Dr. Jill Flanders Crosby presented a lecture titled Dancing at the Edge of the Sacred: Fieldwork, Art & Archive in West Africa and Cuba at the Smithsonian Center for Folklife and Cultural Heritage in Washington, D.C., earlier this month.

Flanders Crosby set out to conduct dance research in Ghana, West Africa in 1992. Her trajectory would lead her six years later to Perico and Agramonte, Cuba, with a focus on Arará sacred dancing. Here, the historical contexts, oral histories of elders, and stories of African connections would resonate and stand out boldly inscribed over the research data and her dance making landscapes.
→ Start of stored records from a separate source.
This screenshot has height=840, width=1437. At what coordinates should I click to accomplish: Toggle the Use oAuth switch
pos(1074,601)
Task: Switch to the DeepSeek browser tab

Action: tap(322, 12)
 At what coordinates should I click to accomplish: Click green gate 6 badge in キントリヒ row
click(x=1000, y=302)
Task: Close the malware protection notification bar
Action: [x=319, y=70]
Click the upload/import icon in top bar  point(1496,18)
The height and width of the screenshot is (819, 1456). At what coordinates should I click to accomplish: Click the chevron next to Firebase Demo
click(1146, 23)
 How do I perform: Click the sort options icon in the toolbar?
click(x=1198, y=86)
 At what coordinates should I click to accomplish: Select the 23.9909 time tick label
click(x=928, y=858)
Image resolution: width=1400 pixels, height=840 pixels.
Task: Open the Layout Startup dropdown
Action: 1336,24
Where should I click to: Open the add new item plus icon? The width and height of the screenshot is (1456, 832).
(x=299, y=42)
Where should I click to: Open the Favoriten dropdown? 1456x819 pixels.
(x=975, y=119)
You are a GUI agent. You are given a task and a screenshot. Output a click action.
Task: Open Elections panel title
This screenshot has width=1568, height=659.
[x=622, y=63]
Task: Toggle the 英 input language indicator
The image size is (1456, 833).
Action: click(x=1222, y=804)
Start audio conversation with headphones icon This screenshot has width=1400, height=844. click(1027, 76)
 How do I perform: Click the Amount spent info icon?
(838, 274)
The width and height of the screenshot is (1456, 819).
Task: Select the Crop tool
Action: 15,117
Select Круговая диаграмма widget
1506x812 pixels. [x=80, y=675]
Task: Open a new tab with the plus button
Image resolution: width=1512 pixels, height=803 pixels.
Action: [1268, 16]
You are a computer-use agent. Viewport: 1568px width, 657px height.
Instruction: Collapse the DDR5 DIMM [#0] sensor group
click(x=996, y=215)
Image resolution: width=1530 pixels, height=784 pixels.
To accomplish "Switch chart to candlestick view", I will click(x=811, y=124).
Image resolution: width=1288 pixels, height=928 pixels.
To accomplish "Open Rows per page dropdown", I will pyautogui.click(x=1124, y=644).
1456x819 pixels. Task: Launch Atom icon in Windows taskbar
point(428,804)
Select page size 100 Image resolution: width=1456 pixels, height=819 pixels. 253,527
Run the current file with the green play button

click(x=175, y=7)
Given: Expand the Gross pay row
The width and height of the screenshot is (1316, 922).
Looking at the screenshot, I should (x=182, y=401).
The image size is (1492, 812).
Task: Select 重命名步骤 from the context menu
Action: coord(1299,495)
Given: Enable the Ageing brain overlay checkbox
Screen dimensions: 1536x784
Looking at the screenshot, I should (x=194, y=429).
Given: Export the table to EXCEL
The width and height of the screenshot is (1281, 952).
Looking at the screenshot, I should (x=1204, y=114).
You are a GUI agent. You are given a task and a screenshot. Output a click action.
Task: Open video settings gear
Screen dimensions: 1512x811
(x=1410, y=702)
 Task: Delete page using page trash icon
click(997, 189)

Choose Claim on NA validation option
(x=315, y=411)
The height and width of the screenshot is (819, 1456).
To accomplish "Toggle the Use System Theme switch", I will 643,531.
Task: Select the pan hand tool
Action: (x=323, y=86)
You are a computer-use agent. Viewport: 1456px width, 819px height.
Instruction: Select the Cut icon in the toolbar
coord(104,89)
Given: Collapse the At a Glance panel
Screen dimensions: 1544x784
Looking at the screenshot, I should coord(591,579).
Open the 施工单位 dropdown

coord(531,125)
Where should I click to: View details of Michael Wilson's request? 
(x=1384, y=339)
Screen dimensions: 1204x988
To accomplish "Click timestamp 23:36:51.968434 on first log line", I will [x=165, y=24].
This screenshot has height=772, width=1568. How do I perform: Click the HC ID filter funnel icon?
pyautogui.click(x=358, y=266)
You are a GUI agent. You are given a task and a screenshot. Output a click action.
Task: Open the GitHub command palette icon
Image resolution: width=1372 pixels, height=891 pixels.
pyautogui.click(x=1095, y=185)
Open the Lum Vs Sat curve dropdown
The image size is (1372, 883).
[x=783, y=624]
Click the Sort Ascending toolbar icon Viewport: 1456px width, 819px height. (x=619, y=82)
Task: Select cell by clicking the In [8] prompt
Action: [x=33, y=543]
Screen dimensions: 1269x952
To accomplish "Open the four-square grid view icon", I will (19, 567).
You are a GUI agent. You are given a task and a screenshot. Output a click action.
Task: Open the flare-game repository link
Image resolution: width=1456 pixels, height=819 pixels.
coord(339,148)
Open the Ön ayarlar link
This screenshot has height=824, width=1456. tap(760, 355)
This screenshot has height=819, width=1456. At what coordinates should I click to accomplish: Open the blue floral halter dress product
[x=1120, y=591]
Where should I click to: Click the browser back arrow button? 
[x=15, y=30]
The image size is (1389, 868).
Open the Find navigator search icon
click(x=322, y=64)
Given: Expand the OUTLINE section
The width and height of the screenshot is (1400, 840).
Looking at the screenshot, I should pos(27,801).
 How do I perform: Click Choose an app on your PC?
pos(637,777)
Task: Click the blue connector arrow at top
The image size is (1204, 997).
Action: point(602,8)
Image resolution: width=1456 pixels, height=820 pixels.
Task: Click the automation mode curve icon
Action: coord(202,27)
Flanders Crosby conducted more than sixty-two Cuban oral history interviews and carried messages back and forth between two communities in West Africa (Dzodze, Ghana; and Adjodogou, Togo), and the Cuban communities.

These contextual histories, stories, and connections underpin, inform, and are embodied in continuing Arará dance, music, and ritual. Working with a group of scholar/artists, the collaborative team combines methods and processes from art and multisensorial ethnography to both archive the social memory of Perico and Agramonte and to honor the elders' stories. This collaborative arts-based team presented a multi-disciplinary art installation based on the fieldwork in Havana at UAA, in Ghana and in San Francisco titled Secrets Under the Skin. This team included Brian Jeffery, assistant professor, UAA Department of Theatre and Dance.

The Smithsonian presentation discussed this arts-based research project focusing on the methodology and process of archiving through "art as ethnography" and more traditional methods such as interviews, video, and photographs.

Flanders Crosby is in dialogue with the Smithsonian, the Cuban Heritage Collection and Curator for Latin American Collections at the University of Miami, and Fundación Fernándo Ortiz in Havana, Cuba, in order to archive her extensive fieldwork and elder oral history interviews.